▶ _GOAL OF THE EXERCISE_: Among the lines below, restate word for word only those from the line with "Expand View 6 more comments" through the line with "Given: Click the 'Durchbruch", with both end lines kept.

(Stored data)
★ ★ ★

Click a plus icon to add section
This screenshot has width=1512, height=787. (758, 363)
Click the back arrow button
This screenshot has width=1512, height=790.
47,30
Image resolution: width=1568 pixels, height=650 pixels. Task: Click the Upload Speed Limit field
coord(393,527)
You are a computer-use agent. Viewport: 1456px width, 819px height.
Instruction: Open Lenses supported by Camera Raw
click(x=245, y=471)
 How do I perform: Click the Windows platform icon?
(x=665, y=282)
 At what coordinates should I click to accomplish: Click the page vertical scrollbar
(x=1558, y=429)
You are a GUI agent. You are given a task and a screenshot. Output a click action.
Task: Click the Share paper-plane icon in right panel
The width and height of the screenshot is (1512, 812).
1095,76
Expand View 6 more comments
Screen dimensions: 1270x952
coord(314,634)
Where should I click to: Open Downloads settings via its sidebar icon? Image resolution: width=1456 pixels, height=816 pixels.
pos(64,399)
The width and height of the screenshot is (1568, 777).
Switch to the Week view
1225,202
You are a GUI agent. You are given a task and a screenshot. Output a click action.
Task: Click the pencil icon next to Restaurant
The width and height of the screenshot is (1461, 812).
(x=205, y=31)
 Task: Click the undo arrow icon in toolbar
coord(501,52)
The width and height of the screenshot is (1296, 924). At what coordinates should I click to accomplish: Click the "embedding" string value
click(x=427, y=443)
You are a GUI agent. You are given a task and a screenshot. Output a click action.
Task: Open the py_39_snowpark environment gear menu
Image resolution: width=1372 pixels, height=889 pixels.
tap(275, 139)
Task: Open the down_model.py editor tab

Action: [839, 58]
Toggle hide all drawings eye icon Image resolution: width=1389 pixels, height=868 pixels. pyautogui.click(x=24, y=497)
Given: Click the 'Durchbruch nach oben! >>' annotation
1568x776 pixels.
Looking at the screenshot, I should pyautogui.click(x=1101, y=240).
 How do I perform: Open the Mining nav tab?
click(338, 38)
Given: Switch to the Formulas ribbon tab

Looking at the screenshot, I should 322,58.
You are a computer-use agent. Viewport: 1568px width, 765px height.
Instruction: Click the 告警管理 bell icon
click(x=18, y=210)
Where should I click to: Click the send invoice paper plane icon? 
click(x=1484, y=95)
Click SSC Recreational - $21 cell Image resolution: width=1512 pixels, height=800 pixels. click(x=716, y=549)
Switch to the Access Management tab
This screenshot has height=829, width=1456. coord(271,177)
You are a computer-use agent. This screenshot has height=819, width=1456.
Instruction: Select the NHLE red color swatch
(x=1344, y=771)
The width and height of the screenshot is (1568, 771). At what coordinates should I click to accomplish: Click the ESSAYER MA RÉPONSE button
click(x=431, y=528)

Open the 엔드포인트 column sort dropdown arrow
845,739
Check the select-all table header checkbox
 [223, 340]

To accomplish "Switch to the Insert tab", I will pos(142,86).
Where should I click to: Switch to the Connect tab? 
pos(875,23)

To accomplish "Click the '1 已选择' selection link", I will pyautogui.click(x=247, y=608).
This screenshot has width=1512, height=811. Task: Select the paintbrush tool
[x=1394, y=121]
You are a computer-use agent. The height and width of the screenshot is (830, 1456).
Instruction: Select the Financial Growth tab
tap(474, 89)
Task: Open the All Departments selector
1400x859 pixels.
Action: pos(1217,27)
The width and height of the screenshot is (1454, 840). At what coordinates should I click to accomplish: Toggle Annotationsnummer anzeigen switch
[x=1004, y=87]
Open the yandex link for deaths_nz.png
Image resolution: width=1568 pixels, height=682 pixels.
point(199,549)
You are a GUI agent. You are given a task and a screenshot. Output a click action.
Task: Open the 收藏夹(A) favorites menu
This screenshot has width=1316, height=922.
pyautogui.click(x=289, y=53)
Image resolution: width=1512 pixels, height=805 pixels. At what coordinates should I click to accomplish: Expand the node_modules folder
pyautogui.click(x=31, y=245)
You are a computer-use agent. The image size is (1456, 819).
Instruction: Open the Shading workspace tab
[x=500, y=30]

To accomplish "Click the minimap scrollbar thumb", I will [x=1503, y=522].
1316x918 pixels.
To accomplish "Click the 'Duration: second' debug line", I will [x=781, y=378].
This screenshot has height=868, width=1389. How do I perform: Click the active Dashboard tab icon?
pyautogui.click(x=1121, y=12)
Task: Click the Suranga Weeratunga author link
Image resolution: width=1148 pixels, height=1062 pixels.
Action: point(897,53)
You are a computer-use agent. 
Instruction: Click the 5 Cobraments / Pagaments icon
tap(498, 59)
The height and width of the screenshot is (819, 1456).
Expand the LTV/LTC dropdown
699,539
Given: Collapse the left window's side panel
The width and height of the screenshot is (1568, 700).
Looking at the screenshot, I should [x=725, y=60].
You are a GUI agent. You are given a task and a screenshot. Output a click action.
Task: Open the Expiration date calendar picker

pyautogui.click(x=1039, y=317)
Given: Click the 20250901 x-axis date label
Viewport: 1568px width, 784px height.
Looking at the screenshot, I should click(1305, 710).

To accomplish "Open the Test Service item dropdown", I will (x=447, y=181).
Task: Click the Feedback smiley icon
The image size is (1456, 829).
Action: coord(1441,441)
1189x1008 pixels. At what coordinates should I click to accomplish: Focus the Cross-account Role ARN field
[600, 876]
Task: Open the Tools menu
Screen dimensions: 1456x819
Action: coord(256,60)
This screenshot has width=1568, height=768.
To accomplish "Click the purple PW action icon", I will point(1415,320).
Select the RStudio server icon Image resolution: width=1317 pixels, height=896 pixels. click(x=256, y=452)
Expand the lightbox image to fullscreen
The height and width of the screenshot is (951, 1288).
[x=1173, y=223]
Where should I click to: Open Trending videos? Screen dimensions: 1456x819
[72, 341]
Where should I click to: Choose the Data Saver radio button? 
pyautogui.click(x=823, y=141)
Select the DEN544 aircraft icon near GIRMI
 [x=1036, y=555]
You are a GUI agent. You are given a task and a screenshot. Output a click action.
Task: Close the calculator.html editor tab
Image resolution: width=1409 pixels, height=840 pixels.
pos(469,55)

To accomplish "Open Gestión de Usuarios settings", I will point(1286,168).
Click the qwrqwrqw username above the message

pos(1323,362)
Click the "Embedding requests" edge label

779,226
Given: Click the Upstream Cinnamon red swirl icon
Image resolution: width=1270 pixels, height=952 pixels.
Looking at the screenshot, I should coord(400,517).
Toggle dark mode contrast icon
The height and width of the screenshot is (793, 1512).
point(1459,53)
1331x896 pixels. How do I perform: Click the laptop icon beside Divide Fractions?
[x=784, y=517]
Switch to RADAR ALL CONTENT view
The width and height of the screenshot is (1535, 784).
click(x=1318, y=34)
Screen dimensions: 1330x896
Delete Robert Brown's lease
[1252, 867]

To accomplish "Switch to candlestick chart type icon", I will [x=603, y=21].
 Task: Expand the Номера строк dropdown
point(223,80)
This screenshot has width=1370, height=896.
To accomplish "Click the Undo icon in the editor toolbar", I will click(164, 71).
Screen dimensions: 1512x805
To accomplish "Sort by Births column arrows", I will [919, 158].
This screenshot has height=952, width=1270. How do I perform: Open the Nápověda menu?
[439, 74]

★ ★ ★

▶ _ANSWER BOX_:
Expand View 6 more comments
Screen dimensions: 1270x952
coord(314,634)
Where should I click to: Open Downloads settings via its sidebar icon? Image resolution: width=1456 pixels, height=816 pixels.
pos(64,399)
The width and height of the screenshot is (1568, 777).
Switch to the Week view
1225,202
You are a GUI agent. You are given a task and a screenshot. Output a click action.
Task: Click the pencil icon next to Restaurant
The width and height of the screenshot is (1461, 812).
(x=205, y=31)
 Task: Click the undo arrow icon in toolbar
coord(501,52)
The width and height of the screenshot is (1296, 924). At what coordinates should I click to accomplish: Click the "embedding" string value
click(x=427, y=443)
You are a GUI agent. You are given a task and a screenshot. Output a click action.
Task: Open the py_39_snowpark environment gear menu
Image resolution: width=1372 pixels, height=889 pixels.
tap(275, 139)
Task: Open the down_model.py editor tab

Action: [839, 58]
Toggle hide all drawings eye icon Image resolution: width=1389 pixels, height=868 pixels. pyautogui.click(x=24, y=497)
Given: Click the 'Durchbruch nach oben! >>' annotation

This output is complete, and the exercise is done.